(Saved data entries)
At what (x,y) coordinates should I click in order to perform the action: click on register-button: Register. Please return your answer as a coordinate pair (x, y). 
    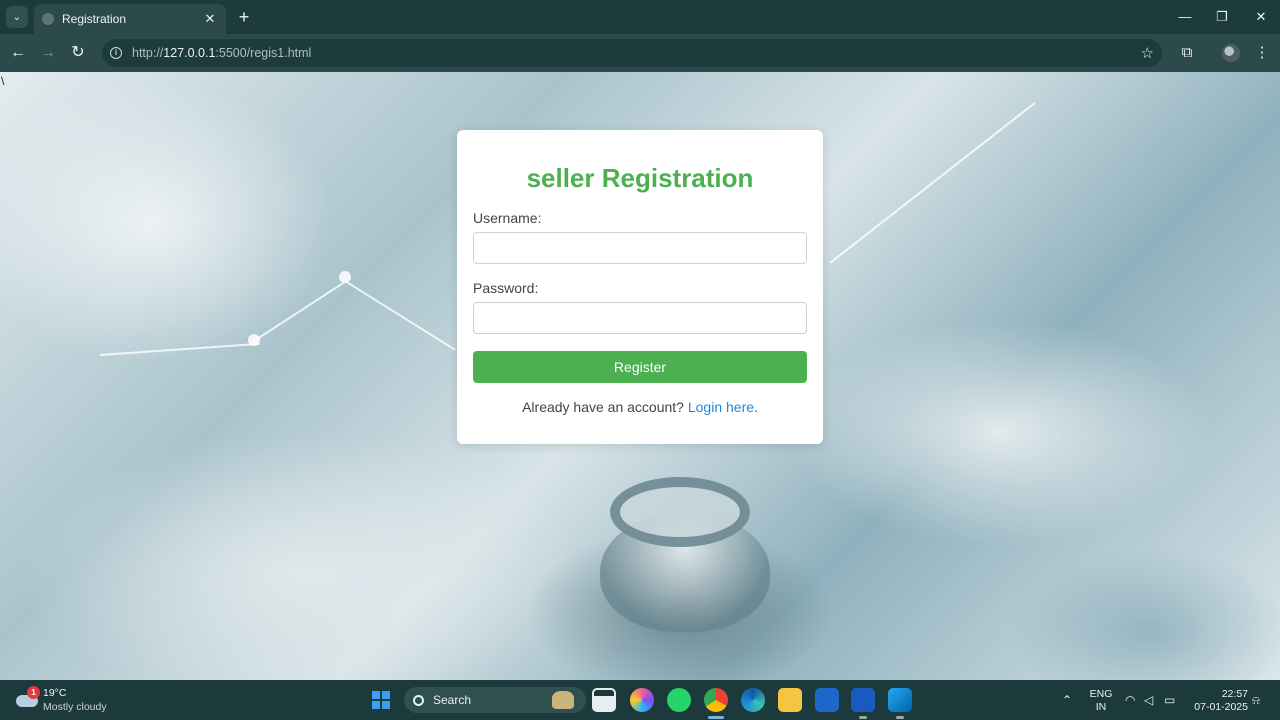
    Looking at the image, I should click on (640, 367).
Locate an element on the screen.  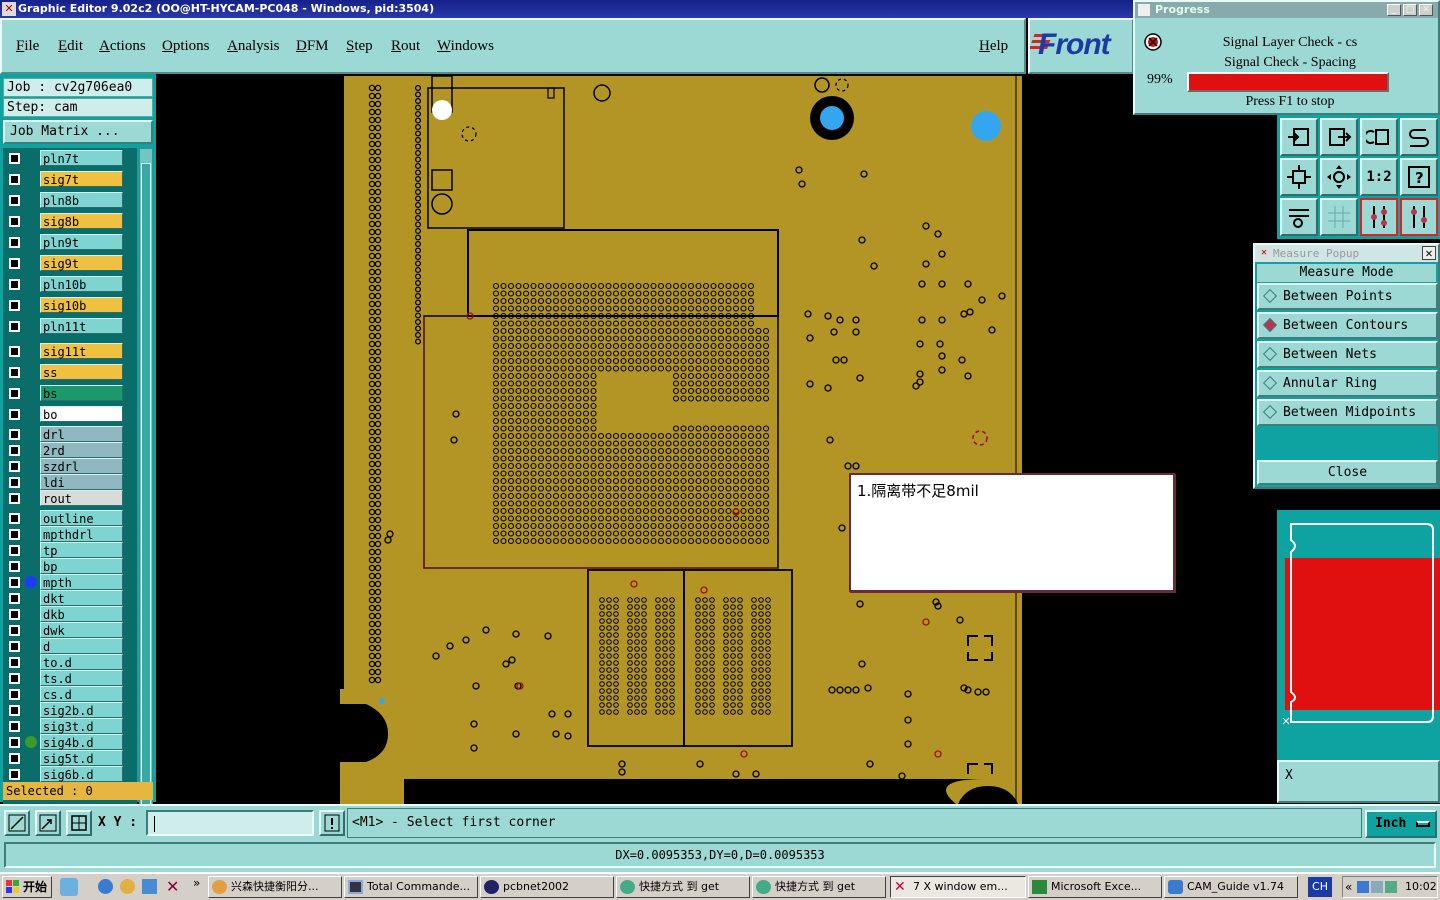
layer-row-bs: bs is located at coordinates (70, 393).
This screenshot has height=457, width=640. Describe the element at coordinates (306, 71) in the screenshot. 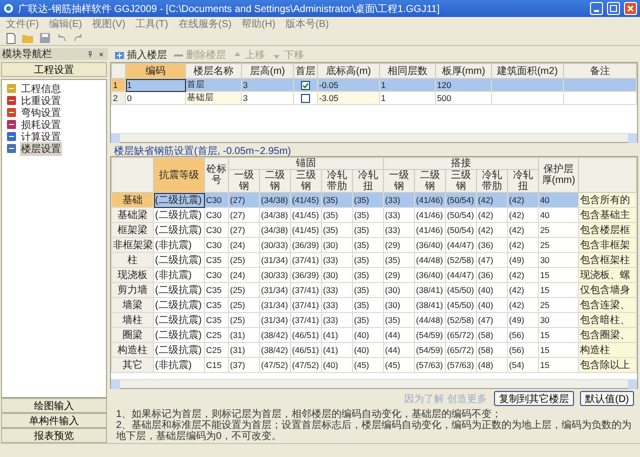

I see `column-header: 首层` at that location.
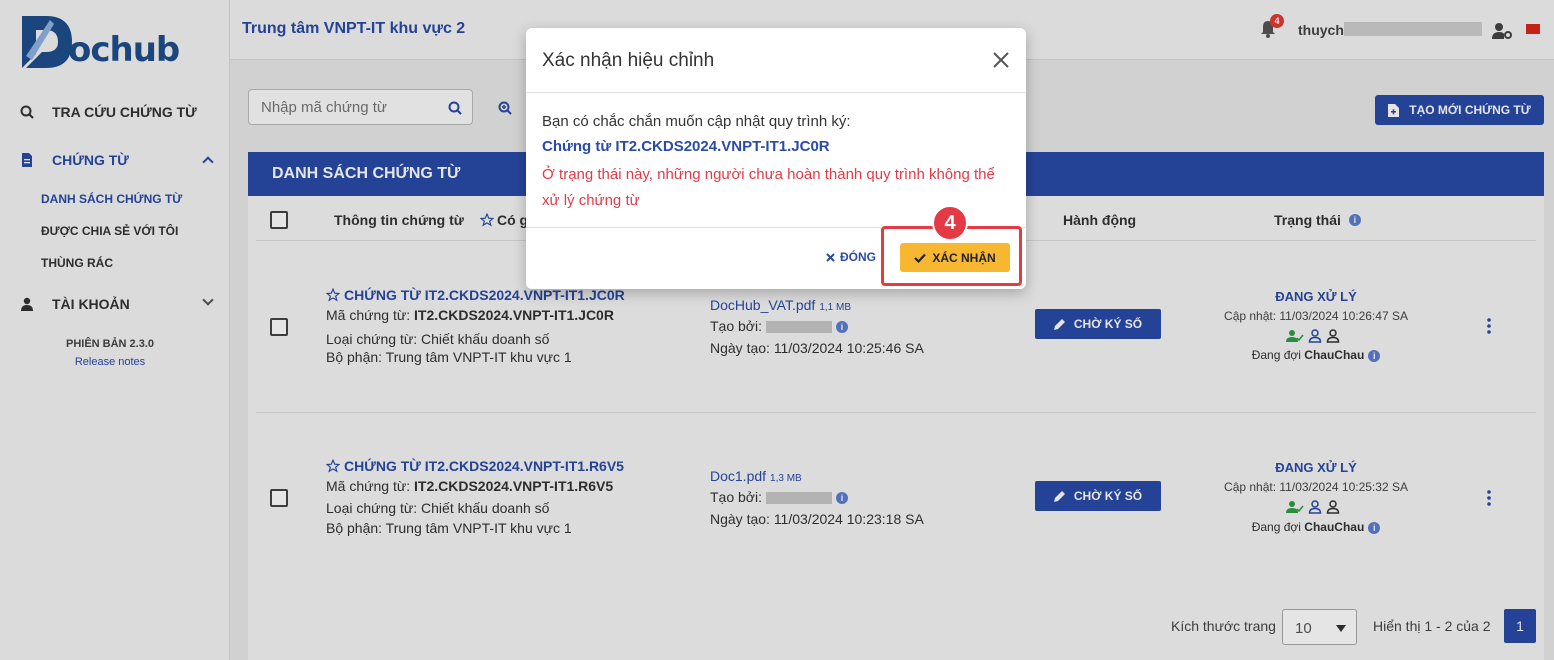  What do you see at coordinates (686, 146) in the screenshot?
I see `dialog-document: Chứng từ IT2.CKDS2024.VNPT-IT1.JC0R` at bounding box center [686, 146].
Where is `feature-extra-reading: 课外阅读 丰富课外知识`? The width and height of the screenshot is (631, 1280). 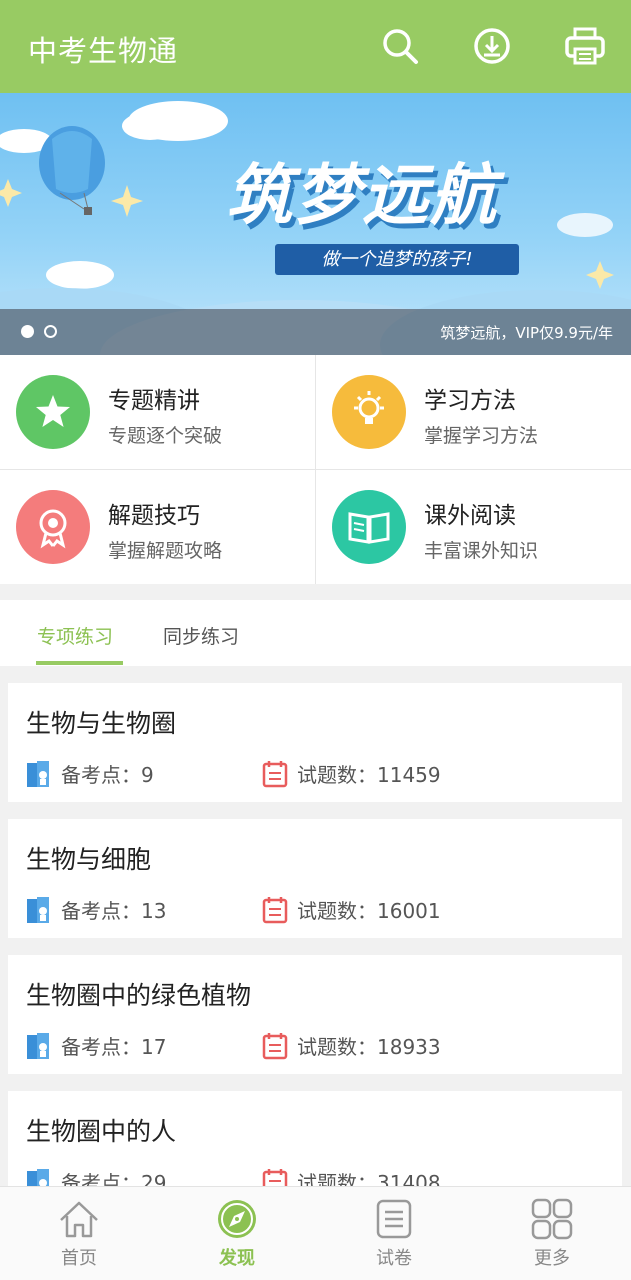
feature-extra-reading: 课外阅读 丰富课外知识 is located at coordinates (474, 527).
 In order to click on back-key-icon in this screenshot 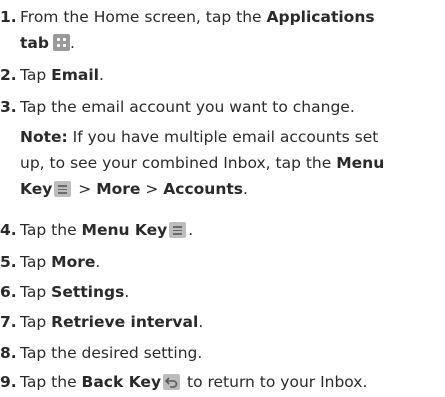, I will do `click(172, 382)`.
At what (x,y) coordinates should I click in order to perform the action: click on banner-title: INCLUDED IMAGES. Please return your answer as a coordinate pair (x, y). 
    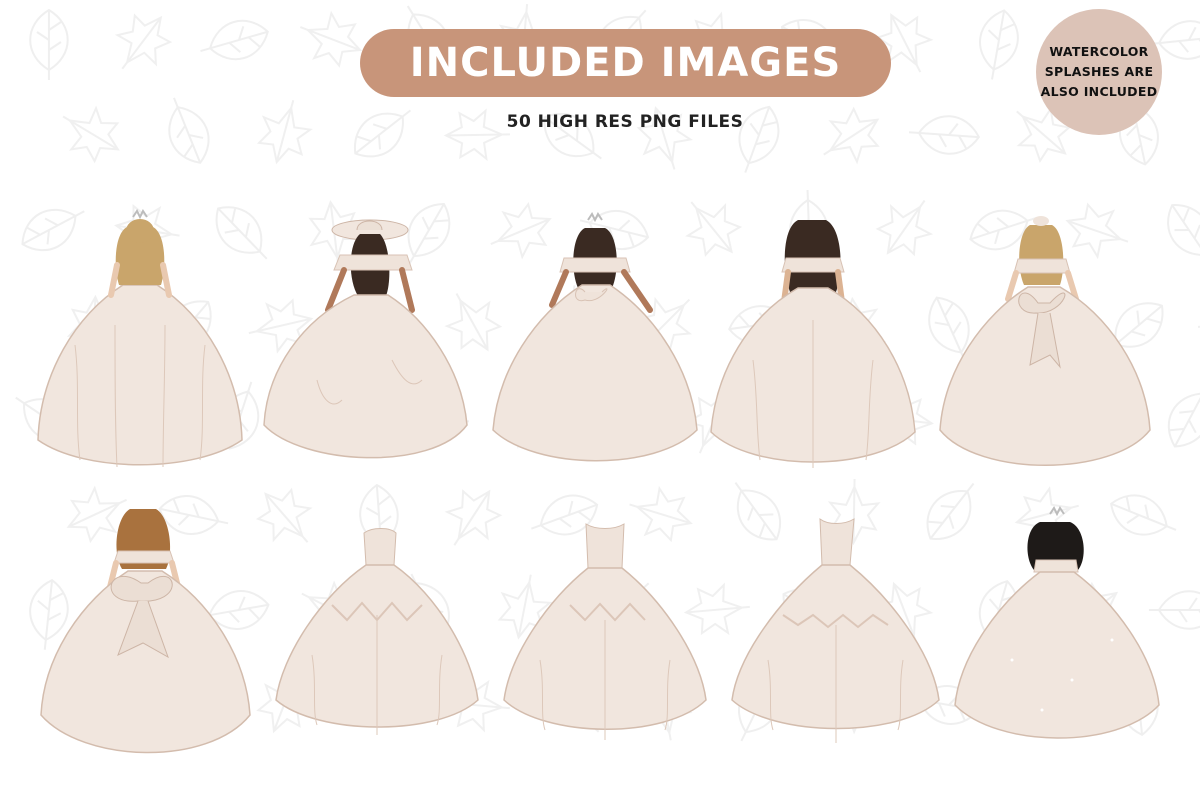
    Looking at the image, I should click on (626, 63).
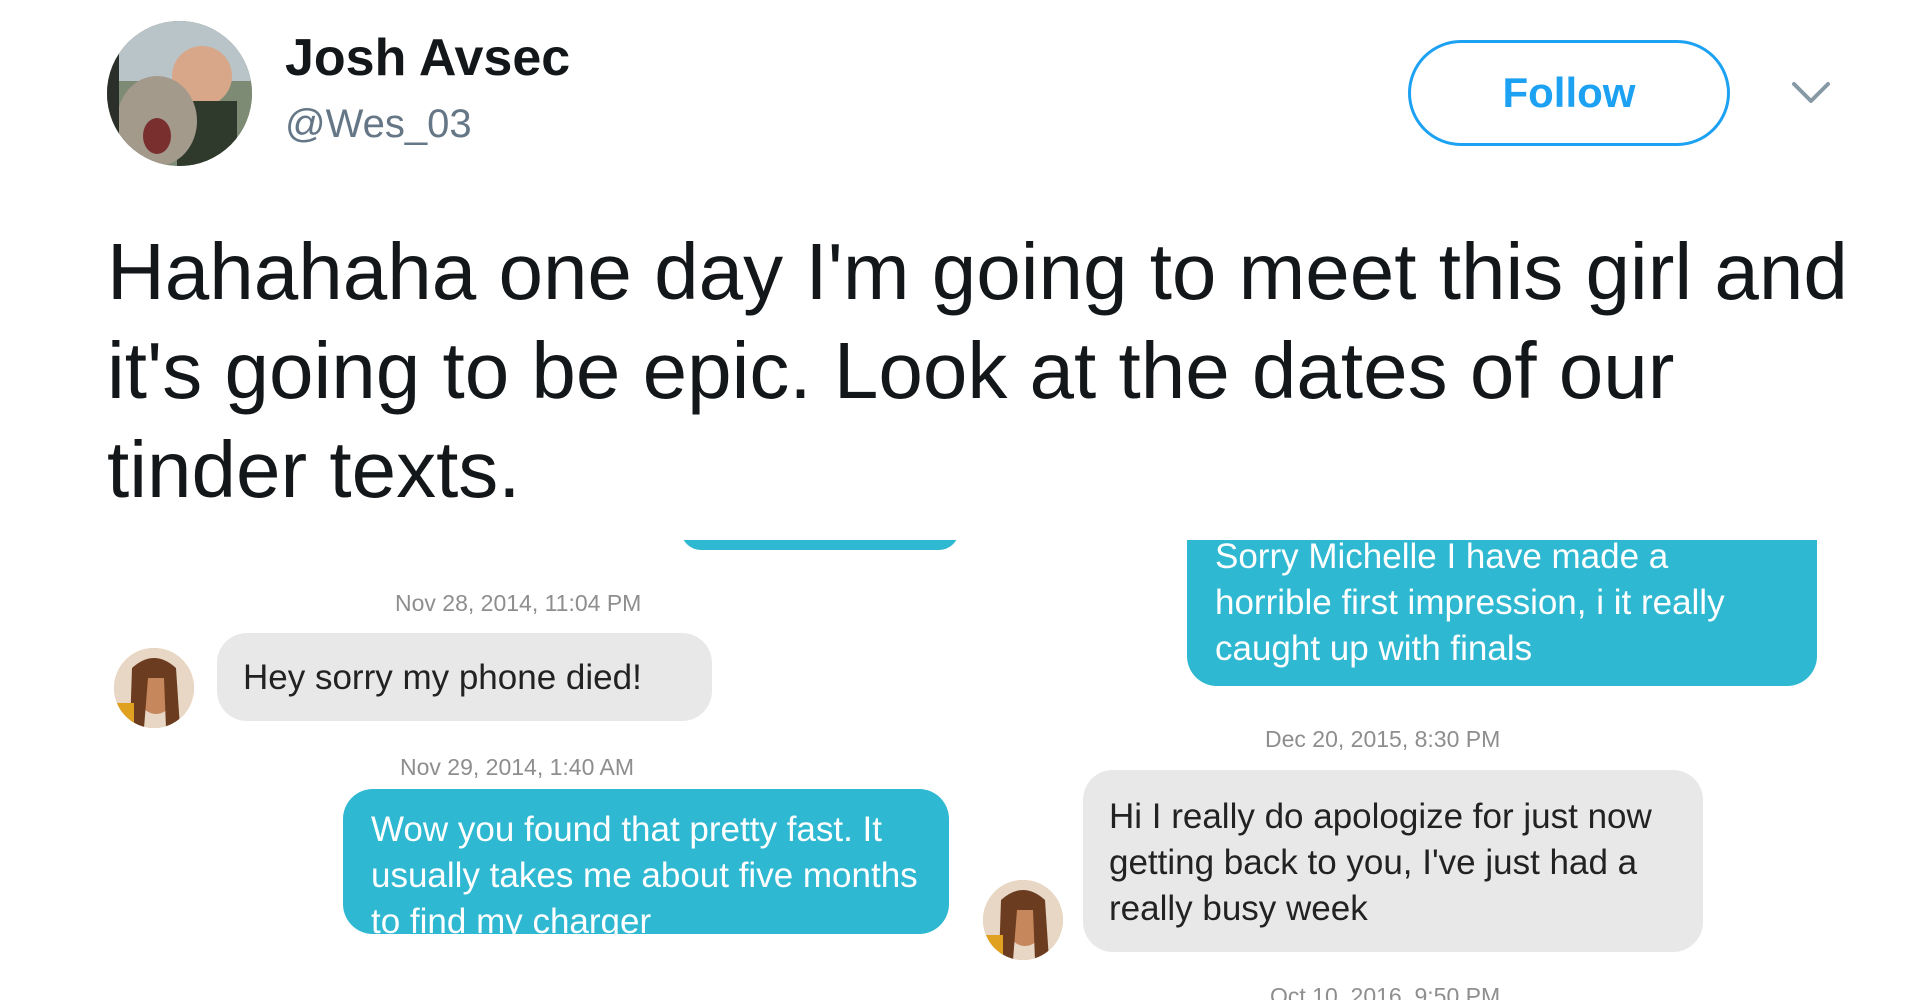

**HOW TO COMPLETE THIS TASK:**
Return the lines from the line with "This screenshot has" to the line with "center [686, 146].", including both of those lines, exactly as they appear in the records, leaving out the pictures.

**ANSWER SECTION:**
This screenshot has height=457, width=640. Describe the element at coordinates (306, 71) in the screenshot. 

I see `column-header: 首层` at that location.
  What do you see at coordinates (686, 146) in the screenshot?
I see `dialog-document: Chứng từ IT2.CKDS2024.VNPT-IT1.JC0R` at bounding box center [686, 146].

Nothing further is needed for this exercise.